Livingston notes that the discriminazione provisions applied mainly to the “periphery” of the racial laws – business and property rules – rather than the “core” laws about mixed marriage, and the exemptions also became harder and harder to obtain over time. He sees it more as a transitional law, easing the transition for a segment of the Jewish population, as well as a way to divide and conquer the Jews of Italy, muting the opposition of those most likely to fight the laws.
- Evil Law
Finally, Livingston sees the adjudication of the Italian racial laws as a classic case study of the ethical question of the judicial role in restraining or restricting unjust legislation – or “the power of such legislation to confound or corrupt [legal] institutions.” This problem in the law of slavery is most famously treated by Robert Cover, in Justice Accused. There we find not only ostensibly “anti-slavery” judges, like William Story, who nevertheless returned fugitive slaves to their masters because Federal law demanded it, but judges in slave states, like Thomas Ruffin, who bemoaned the turmoil in the judge’s breast when he had to rule in favor of the master’s absolute right to dispense with his property as he chose – including the right to kill a fleeing woman. Yet Ruffin found in favor of the master even though other judges had reached the opposite result in similar cases. “I have no choice but to follow the law,” is always the answer of the administrator of evil law.

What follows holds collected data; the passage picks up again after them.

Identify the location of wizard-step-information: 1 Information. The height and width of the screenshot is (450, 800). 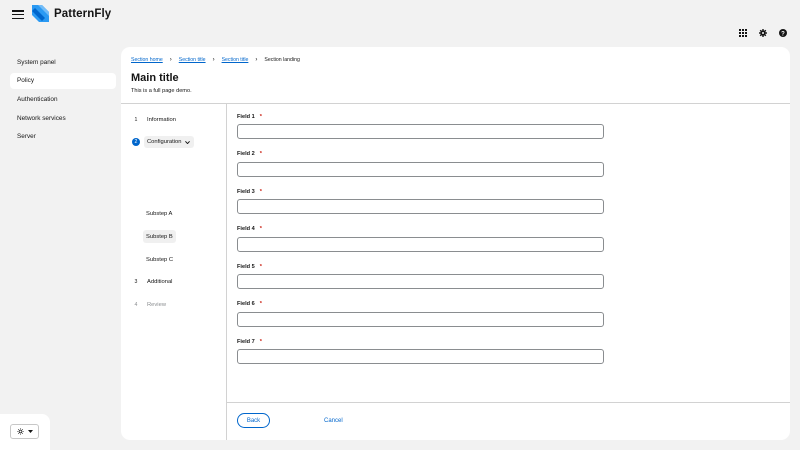
(154, 120).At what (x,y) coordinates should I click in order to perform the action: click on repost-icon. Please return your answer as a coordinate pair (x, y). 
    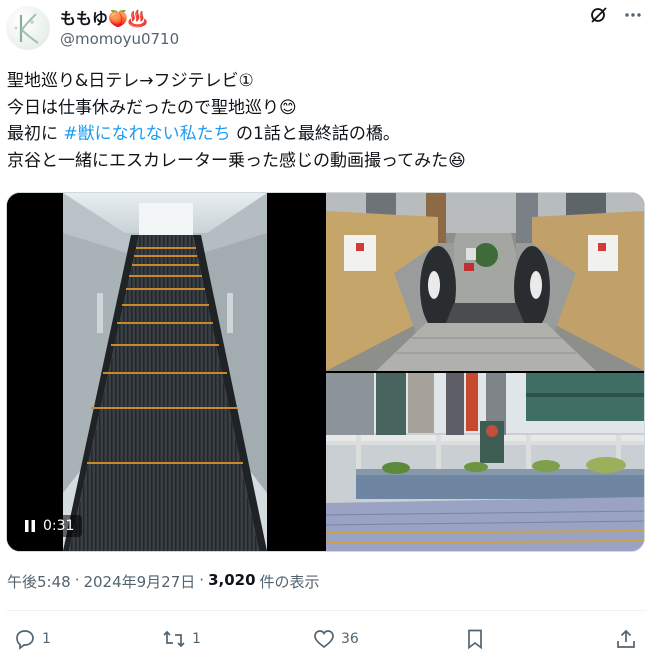
    Looking at the image, I should click on (174, 639).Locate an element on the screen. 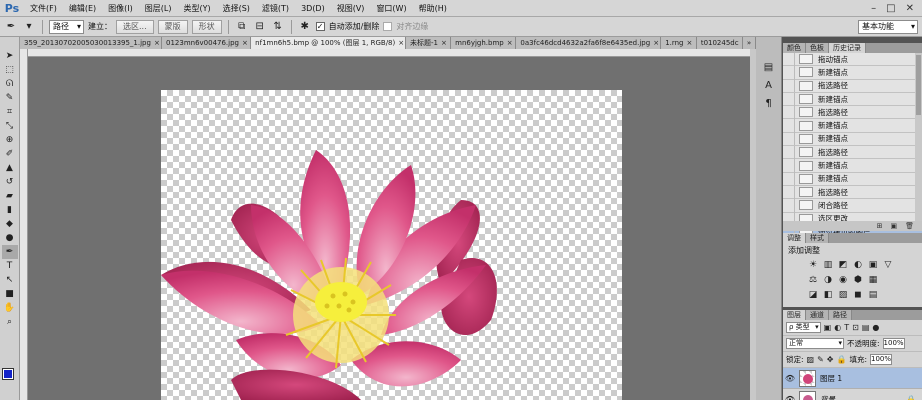 This screenshot has width=922, height=400. close-button: ✕ is located at coordinates (910, 8).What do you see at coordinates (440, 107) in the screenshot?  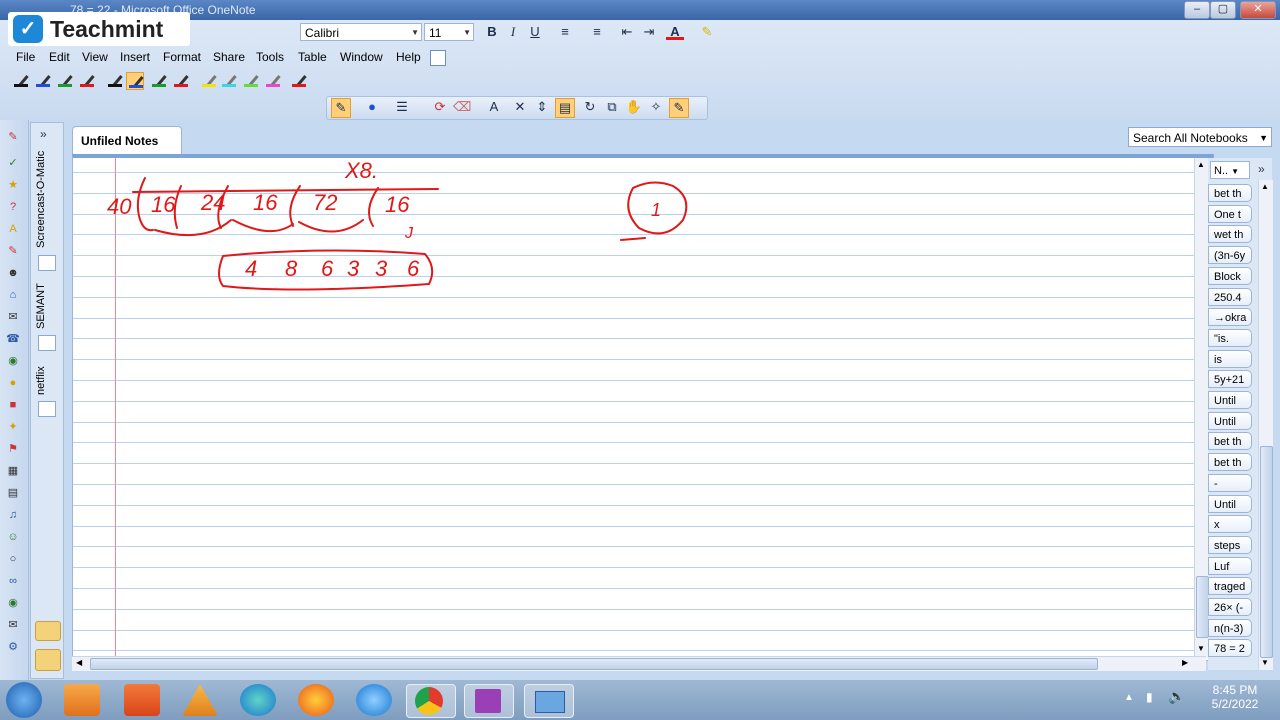 I see `lasso-icon: ⟳` at bounding box center [440, 107].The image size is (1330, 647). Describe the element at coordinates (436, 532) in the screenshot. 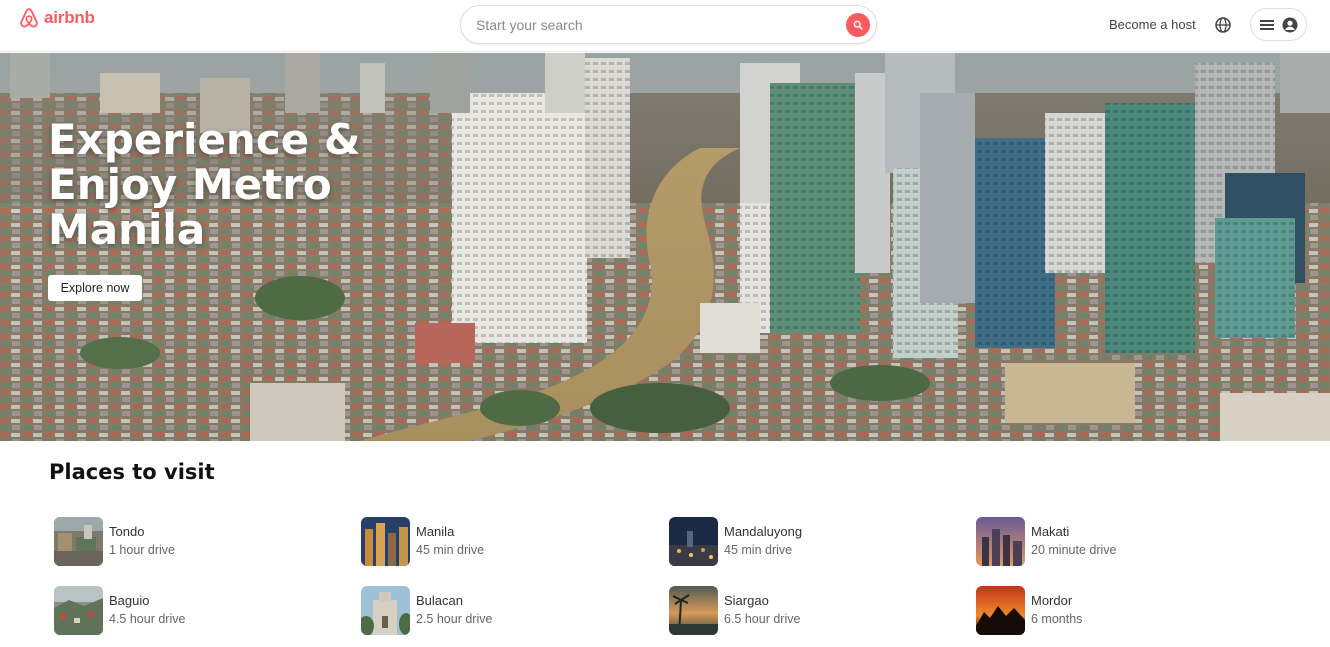

I see `place-name: Manila` at that location.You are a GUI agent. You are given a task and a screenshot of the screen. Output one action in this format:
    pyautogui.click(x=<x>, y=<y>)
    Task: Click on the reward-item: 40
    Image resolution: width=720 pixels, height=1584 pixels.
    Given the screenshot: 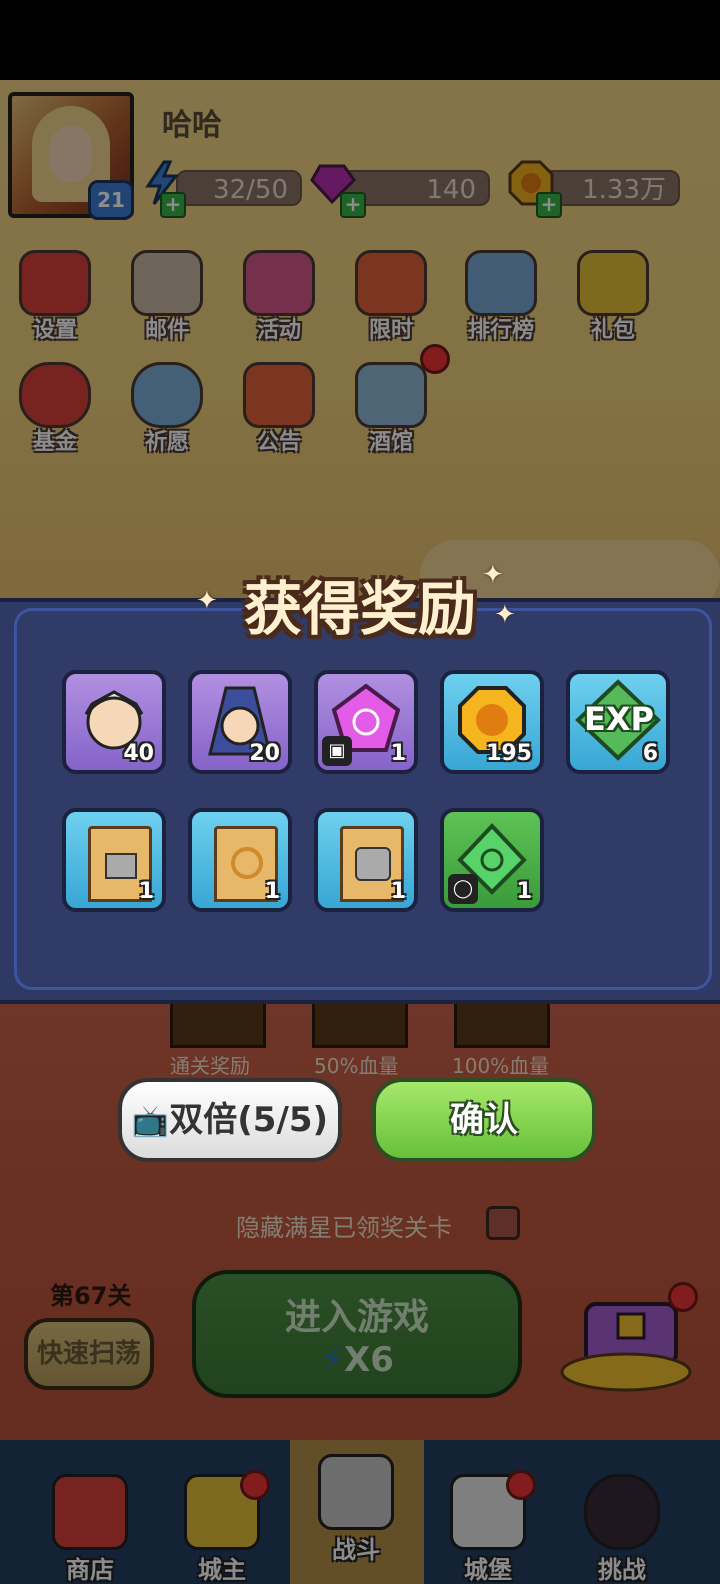 What is the action you would take?
    pyautogui.click(x=114, y=722)
     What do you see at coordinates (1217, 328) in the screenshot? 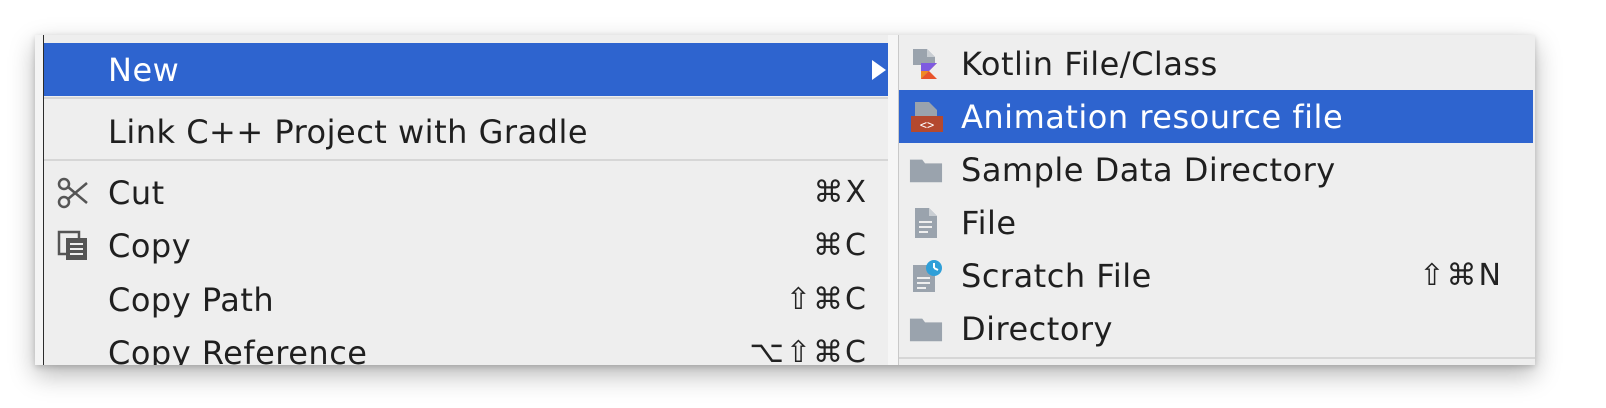
I see `submenu-item-directory: Directory` at bounding box center [1217, 328].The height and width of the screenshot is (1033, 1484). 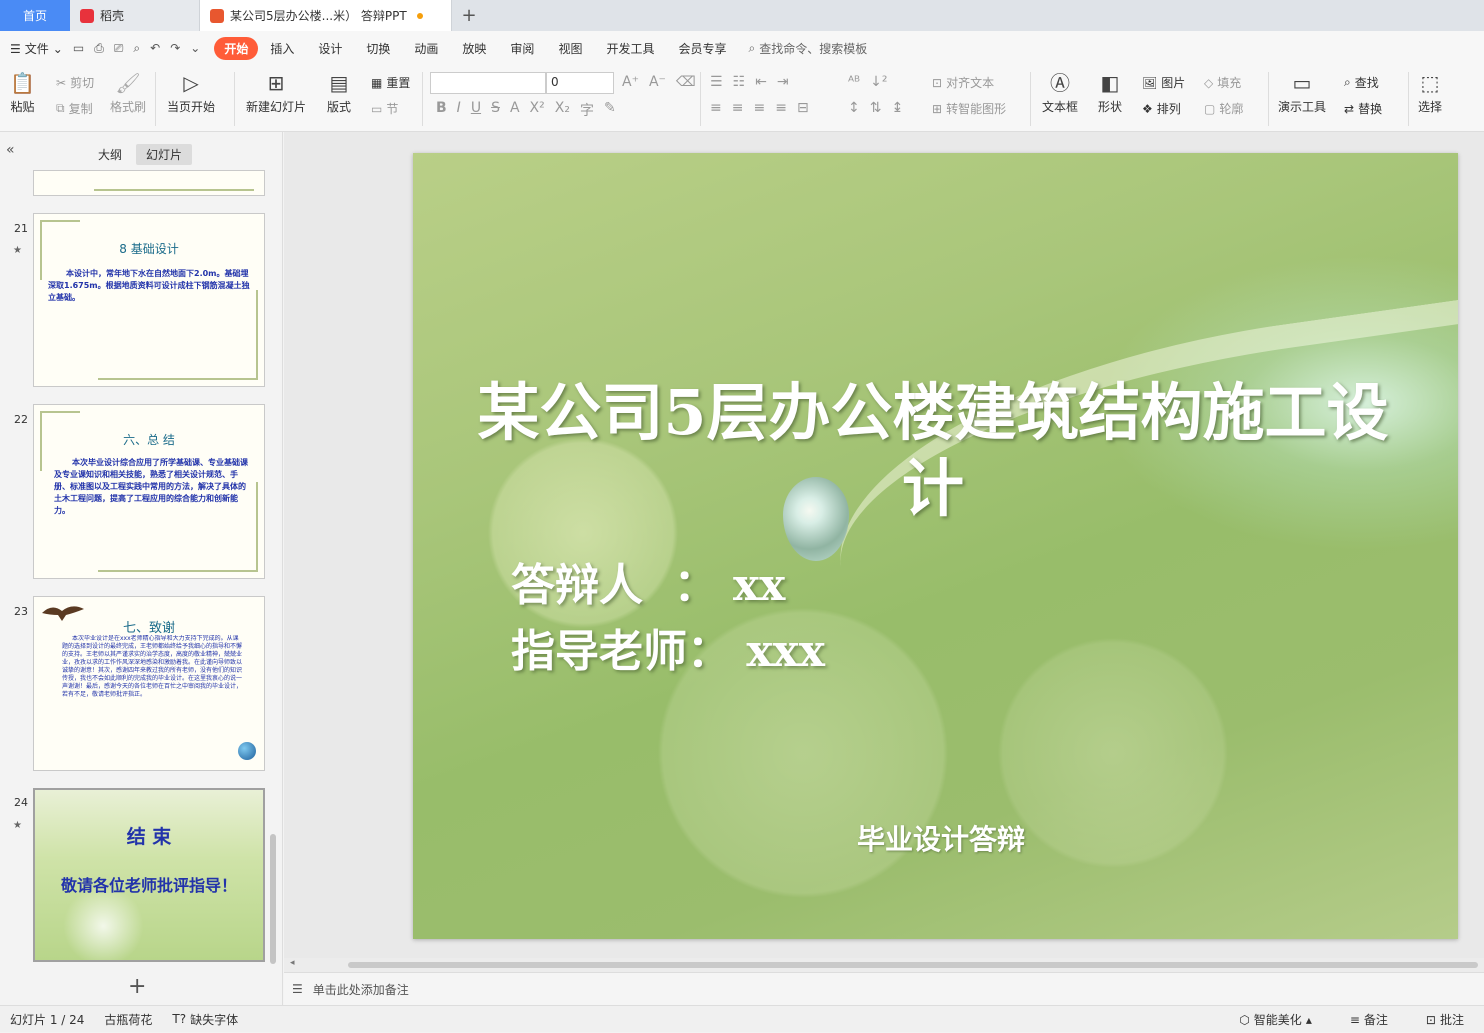 What do you see at coordinates (1302, 107) in the screenshot?
I see `presenter-label: 演示工具` at bounding box center [1302, 107].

In his conclusion, Livingston asks: Is evil law law? He answers yes. My study of slavery convinces me that is correct. Slavery was nothing if not legal.
Race laws are nothing if not law.
What can this teach us today? The most basic lesson is: law has great power to make race, in ordinary as well as exceptional times. And we must ultimately be the ones to decide when evil laws can no longer be followed, and must be changed, and even disobeyed.
[1] Larry Greene, “Race in the Reich: The African American Press on Nazi Germany,” in Germans and African Americans: Two Centuries of Exchange, Larry A. Greene and Anke Ortlepp, eds.
[2] See Jens-Uwe Guettel, German Expansionism, Imperial Liberalism, and the United States, 1776-1945, at 199; James Whitman, email to author.
[3] Email from James Whitman to author.
[4] Ariela J. Gross, What Blood Won’t Tell: A History of Race on Trial in America (Harvard UP, 2008).
[5] See, e.g., Gross, Race, Law, and Comparative History, Law & History Review (2011).